AVAILABLE DATA
________________________________________

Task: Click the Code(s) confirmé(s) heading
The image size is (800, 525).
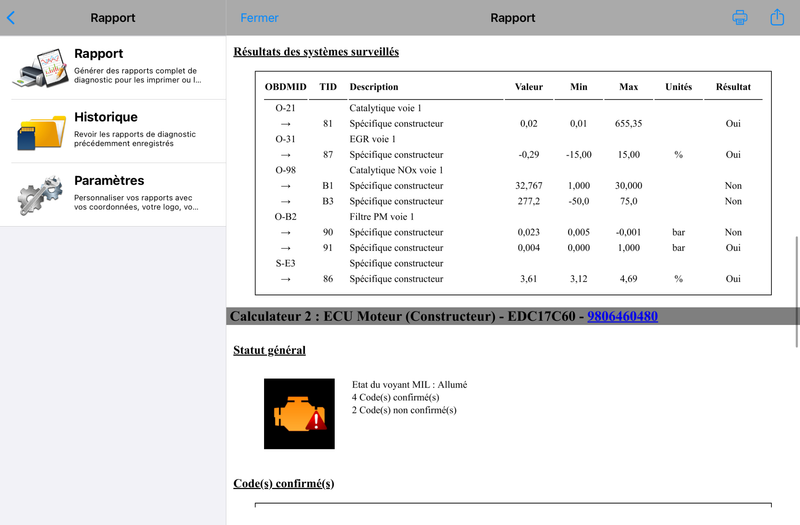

________________________________________

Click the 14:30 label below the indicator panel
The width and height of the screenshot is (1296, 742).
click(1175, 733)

________________________________________

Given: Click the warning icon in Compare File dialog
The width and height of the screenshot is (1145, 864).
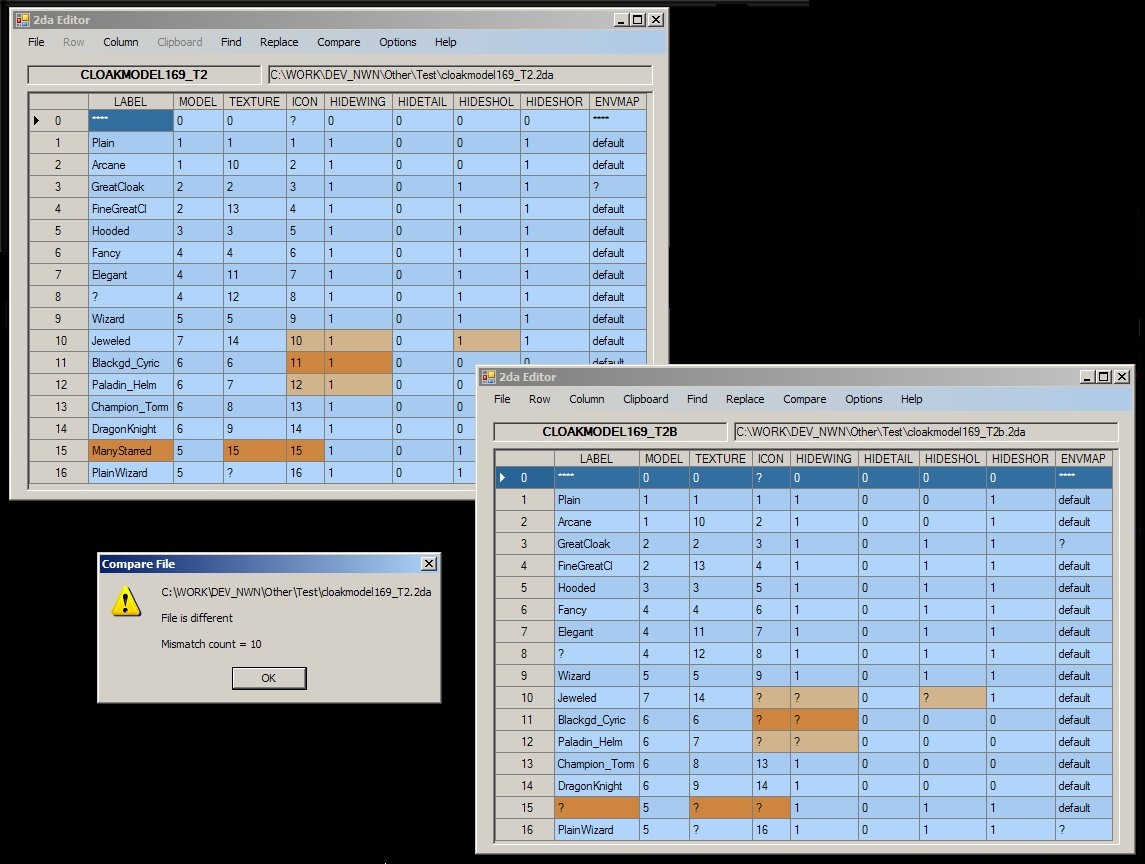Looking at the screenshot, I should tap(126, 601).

________________________________________

PROBLEM STATEMENT
The expected answer is an exact copy of the lines above, beginning at the line with "Task: Click the Code(s) confirmé(s) heading" and ending at the line with "The image size is (800, 525).", with both ends in.

EXERCISE RESPONSE
Task: Click the Code(s) confirmé(s) heading
The image size is (800, 525).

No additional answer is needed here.